**SELECTED TEXT**
The aging process — both physical changes and health conditions — can make older adults more susceptible to falls.

Although most people realize that strength and activity is important, they may not realize how specific activities can help mitigate the risk of falling. While falls are a major cause of injury in seniors, it’s never too late to take action at any age, to help prevent potentially injurious falls.

“Recent studies show that you can gain strength and build muscle your whole life,” said Luke Smith, System Manager of Outpatient Rehab Services and Sports Medicine at Endeavor Health.

Many people lessen their activity level as they age, losing strength and flexibility, which can lead to a vicious cycle with unsteadiness, leading to further decreased activity and an increased risk for falling.

In “Blue Zones” (regions with reportedly high longevity) around the globe, researchers found concentrations of the healthiest, longest-living populations that all had similar things in common. In these regions, regular activity, including walking, climbing stairs, getting up and down from the ground daily, gardening, and not using assistive devices, were all hallmarks of their active lifestyles, said Smith.

If you are a senior and have concerns about your fall risk, Smith encourages you to check with a physician or physical therapist to be screened for fall risks and develop a proactive plan to gain strength and balance.

Did you know that dizziness is a common condition that affects older people? There can be many causes, including certain prescription medications, explained Smith. A review of medications done by your physician is part of a thorough screening for fall risk, and anyone who experiences regular dizziness should check with their physician.

**PROMPT 1**
Answer these questions using the article on preventing falls in older adults:
(a) What is Luke Smith's job title, and where does he work?
(b) In the article, what are "Blue Zones"?
(c) What possible cause of dizziness does Smith mention?
**PROMPT 2**
Copy word for word the part of the article on preventing falls in older adults that begins at the words "Many people lessen" and ends after "lifestyles, said Smith.".
**PROMPT 3**
Write what comes next in the article on preventing falls in older adults, starting after its last sentence.
You won't need the records for any of this.

**Stored records**
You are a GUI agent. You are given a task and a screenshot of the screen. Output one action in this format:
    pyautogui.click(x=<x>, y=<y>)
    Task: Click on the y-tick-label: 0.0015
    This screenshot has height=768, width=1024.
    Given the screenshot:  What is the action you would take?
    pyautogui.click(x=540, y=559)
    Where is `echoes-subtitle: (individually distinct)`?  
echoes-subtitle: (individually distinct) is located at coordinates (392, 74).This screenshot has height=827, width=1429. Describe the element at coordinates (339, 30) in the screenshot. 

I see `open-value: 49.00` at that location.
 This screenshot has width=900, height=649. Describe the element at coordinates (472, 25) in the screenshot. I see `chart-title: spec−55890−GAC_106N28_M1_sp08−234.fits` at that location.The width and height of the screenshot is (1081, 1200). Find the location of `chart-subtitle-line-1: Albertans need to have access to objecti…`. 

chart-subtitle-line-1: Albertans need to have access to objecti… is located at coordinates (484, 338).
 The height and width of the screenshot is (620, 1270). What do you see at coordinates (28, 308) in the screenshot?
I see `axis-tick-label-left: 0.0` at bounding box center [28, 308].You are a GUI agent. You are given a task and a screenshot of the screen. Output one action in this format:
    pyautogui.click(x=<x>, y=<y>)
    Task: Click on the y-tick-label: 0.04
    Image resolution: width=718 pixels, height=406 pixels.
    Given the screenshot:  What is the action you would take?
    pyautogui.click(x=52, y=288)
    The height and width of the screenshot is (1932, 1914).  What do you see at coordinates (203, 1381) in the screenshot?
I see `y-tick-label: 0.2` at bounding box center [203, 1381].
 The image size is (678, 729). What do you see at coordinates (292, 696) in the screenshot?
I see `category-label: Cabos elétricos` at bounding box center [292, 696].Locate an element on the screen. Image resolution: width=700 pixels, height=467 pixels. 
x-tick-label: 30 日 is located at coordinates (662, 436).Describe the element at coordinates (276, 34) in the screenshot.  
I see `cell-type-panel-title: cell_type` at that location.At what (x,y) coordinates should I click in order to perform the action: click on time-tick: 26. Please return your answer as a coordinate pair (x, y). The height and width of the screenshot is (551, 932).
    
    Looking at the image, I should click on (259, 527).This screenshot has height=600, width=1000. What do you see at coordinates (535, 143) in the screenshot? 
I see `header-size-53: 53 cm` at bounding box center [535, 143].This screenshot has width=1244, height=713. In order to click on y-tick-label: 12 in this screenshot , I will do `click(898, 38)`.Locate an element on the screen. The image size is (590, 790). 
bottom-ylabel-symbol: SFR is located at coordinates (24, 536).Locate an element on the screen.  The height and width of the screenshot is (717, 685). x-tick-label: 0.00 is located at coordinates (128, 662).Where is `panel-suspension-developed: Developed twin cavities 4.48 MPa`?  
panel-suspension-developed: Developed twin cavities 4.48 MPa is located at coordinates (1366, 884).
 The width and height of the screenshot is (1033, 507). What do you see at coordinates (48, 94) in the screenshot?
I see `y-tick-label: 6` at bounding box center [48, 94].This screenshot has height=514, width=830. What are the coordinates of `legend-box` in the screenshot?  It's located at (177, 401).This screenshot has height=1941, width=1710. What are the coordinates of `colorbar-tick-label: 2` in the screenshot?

**EXPECTED ANSWER 1**
(a) He is System Manager of Outpatient Rehab Services and Sports Medicine at Endeavor Health.
(b) Regions with reportedly high longevity.
(c) Certain prescription medications.

**EXPECTED ANSWER 2**
Many people lessen their activity level as they age, losing strength and flexibility, which can lead to a vicious cycle with unsteadiness, leading to further decreased activity and an increased risk for falling.

In “Blue Zones” (regions with reportedly high longevity) around the globe, researchers found concentrations of the healthiest, longest-living populations that all had similar things in common. In these regions, regular activity, including walking, climbing stairs, getting up and down from the ground daily, gardening, and not using assistive devices, were all hallmarks of their active lifestyles, said Smith.

**EXPECTED ANSWER 3**
Increasing both aerobic and strength activity gradually is the best way to gain confidence and work toward preventing falls. Full body weight-bearing movements, like doing squats or standing exercises with light dumbbells, are good choices and functional activities, like taking the stairs, are great ways to build strength, said Smith.

These exercises work your core as well as your foot and ankle strength. It is always best to consider how to safely do new activities, and there are programs or therapists available to help guide you.

An occupational or physical therapist can help design a personalized plan of exercises and activities that helps more sedentary people safely gain strength and fitness, added Smith.

Many simple exercises can be done at home with no equipment:

One common exercise is to safely practice standing on one leg, working up to 30 seconds or a minute on each leg, which can improve balance.

Getting up and down, off of the ground or in and out of a chair, is another key way to test and improve fitness.

For those who experience pain while walking, water aerobics or walking in water can be a gentler alternative to building muscular strength and endurance.

Another important strategy to prevent falls is to identify and eliminate hazards in your home like loose throw rugs, electrical cords or other tripping hazards, particularly in walkways or high traffic-areas. Even assistive devices like canes and walkers can actually create fall risks when used incorrectly, said Smith.

Seniors who are concerned about their risk of falling can be evaluated using several different assessments that will be recorded and compared to normative data for their age group, explained Smith. “It does require some patience, but everyone can take steps to increase their activity and reduce their risk of falling,” he said.